Years before the FZ-09 emerged and sensationalized the naked sport category, Yamaha was working hard on the development of the FJ-09, a sport-tourer with the heart of a lion. It seems as if the FZ-09 was strategically released a year earlier than this 2015 Yamaha FJ-09 to lure everyone into falling in love with the 847cc inline triple that graces both bikes. This powerful engine was improved and well-adapted to fit the personality of a beefy, versatile sport-touring machine. The only true change in the engine was a slight blurring of the throttle response, cutting off some of the initial bite of the throttle and allowing for smoother delivery.
Power delivery on the FJ-09 is smooth and simple. The three throttle-response modes of the FJ-09 are also reminiscent of the FZ: A, STD, and B, decreasing in torque from the left. Keeping that in mind, traction control is introduced as a standard feature on the FJ-09, which acts as a sort of sentinel and keeps all of these modes in check. When in neutral, it can be disabled, unleashing the wheelie machine that 2014 FZ-09 is. On a side note, Yamaha stated that the throttle from the 2014 FZ-09 has been fixed and is much smoother on the 2015 model.
Shifting on this new sport-touring is effortless and offers the perfect balance of click and swish. Neutral was always easy to find, a task I find a lot of newer bikes struggle with. The bike redlines at 11.5k rpm, yet this is actually not indicated on the linear tachometer on the LCD dash, which I found surprising. I had to wring out the throttle in first gear to discover the redline. Nevertheless, as the powerband hovers around the 6-9000rpm range, it is not really necessary to touch redline. Apart from this slight fault in the LCD dash, the display is comprehensive, intuitive, and informative. The right side of the display is highly customizable in terms of statistics and metrics, well-geared towards long-distance travel. To the left of the display is a DC outlet, optimal for a GPS, which could easily be mounted to the 18L fuel tank of the FJ-09.
When I first saw my tester, its edgy design reminded me quite heavily of a wasp in the most alluring way possible. Even on the side of the tank, a honeycomb-like design is visible. The windscreen, though, was slightly off-putting.
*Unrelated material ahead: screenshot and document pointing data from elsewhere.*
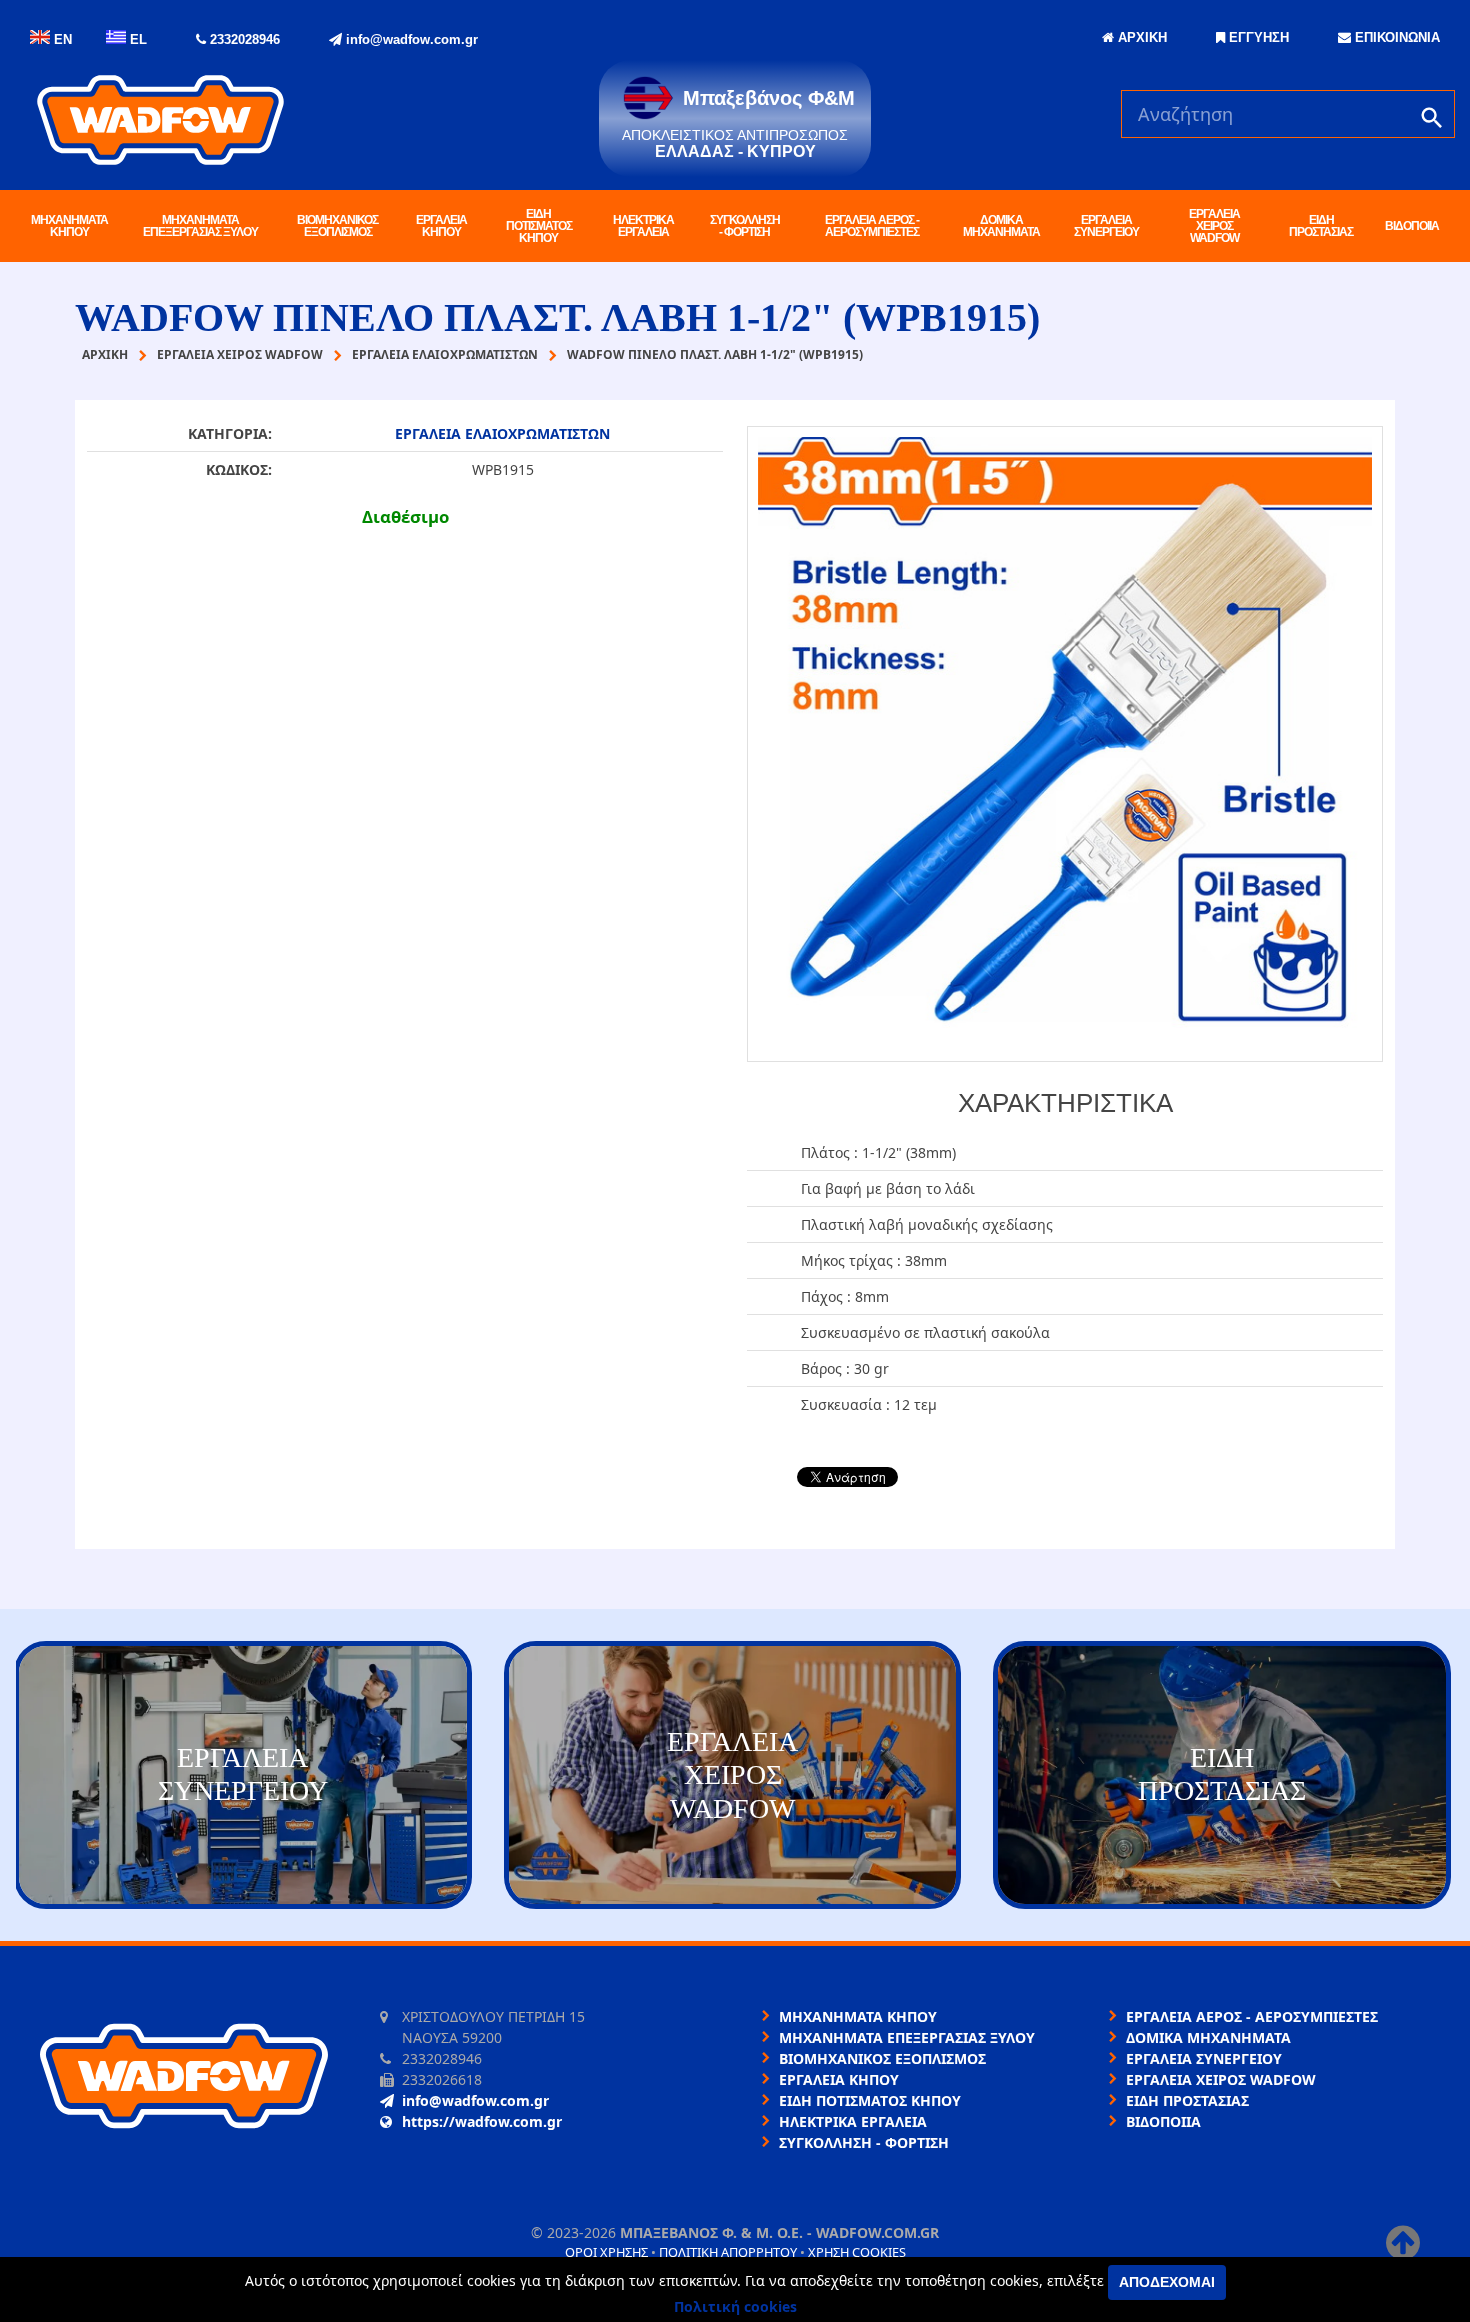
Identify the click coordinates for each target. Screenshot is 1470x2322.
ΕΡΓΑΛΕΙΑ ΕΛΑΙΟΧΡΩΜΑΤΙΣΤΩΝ (502, 433)
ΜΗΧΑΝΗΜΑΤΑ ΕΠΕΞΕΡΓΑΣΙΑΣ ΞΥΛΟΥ (200, 226)
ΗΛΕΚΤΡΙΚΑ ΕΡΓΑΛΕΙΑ (643, 226)
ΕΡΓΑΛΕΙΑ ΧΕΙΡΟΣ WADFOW (1214, 226)
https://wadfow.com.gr (482, 2121)
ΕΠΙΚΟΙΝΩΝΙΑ (1395, 37)
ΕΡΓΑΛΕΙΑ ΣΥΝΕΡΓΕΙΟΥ (1106, 226)
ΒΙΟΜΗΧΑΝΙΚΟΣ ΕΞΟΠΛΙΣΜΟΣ (337, 226)
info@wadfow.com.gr (410, 39)
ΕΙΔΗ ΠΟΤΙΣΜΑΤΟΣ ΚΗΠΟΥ (539, 226)
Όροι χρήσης (606, 2252)
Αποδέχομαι (1167, 2282)
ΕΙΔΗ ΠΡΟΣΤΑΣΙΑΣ (1321, 226)
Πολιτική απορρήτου (728, 2252)
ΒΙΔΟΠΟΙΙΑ (1412, 226)
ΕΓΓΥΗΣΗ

It looked a little goofy, and in the saddle, the top edge of it landed directly at eye-level, which I thought would be cumbersome. On the contrary, the windscreen is one of the aspects of it that truly makes it such a phenomenal sport-touring machine.
Needing nothing but my hands and the ability to twist a knob, I slid the shield about 0.5 inches of its 1.2 inch range upwards. At highway speeds, rolling smooth in sixth gear, the windscreen directs all the wind about an inch above my head. Though there was minor head-rocking, wind noise was immensely decreased and my chest was nearly untouched by strong winds. Handguards also come standard on the FJ-09, which were a blessing on the cold Canadian summer days I was riding. That being said, on a particularly windy day, I did experience some high-speed wobble, which was quickly corrected by slowing down and shifting up to a higher gear.
Speaking more to its sport-touring aspects, the suspension of the FJ-09, though utilizing the same components as the FZ-09, has been adjusted to accommodate for heavier loads and generally lower-intensity riding. A softer initial travel in the suspension made riding over the cracks of winter all the more bearable. The saddle has been manipulated as well, featuring incredible padding and more girth. The seat is 33.3 inches tall, up from the 32.1 inch seat of the FZ-09. The handlebar has also been brought further upwards by 0.9 inches, relaxing the body position for long rides. By the way, if the handlebar is still too far forward, you can rotate the riser 180 degrees, moving the bar 0.4 inches closer to the saddle. All-in-all, the ergonomics of the bike, still drawing its inspiration from motocross, are way above average.
The FJ-09 also has plenty of room for luggage. The sturdy metal plate on the back of the bike reads a maximum load of 5kg, which, combined with spacious saddlebags, would be more than plenty for a camping trip or a week-long journey. Unfortunately, the saddlebags cannot fit a full-face helmet. Another key aspect of the FJ-09 that makes it an incredible road trip machine is the presence of a centre-stand, allowing for maintenance work on the go.
The 2015 FJ-09 comes in at $10,999. Yamaha is entering new grounds here, competing with bikes such as the Honda VFR800F, the Suzuki V-Strom 1000, and the Aprilia Mana 850 GT. The FJ-09’s price is astonishingly low for the impressive quality of the vehicle, and I wouldn’t hesitate in choosing it as my motorcycle of choice for a two-week road trip.